*** Opening Available records ***
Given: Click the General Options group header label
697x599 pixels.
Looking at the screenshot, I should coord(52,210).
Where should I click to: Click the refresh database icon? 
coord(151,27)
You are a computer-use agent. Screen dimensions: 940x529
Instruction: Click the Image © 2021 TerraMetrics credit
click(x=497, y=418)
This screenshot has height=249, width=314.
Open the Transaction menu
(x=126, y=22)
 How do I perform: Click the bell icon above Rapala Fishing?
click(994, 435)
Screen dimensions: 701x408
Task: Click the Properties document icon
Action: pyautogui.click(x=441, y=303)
*** Closing Available records ***
Work required
Please transcribe the entire listing exactly as given.

Result of this exercise
Given: Click the General Options group header label
697x599 pixels.
Looking at the screenshot, I should coord(52,210).
Where should I click to: Click the refresh database icon? 
coord(151,27)
You are a computer-use agent. Screen dimensions: 940x529
Instruction: Click the Image © 2021 TerraMetrics credit
click(x=497, y=418)
This screenshot has height=249, width=314.
Open the Transaction menu
(x=126, y=22)
 How do I perform: Click the bell icon above Rapala Fishing?
click(994, 435)
Screen dimensions: 701x408
Task: Click the Properties document icon
Action: pyautogui.click(x=441, y=303)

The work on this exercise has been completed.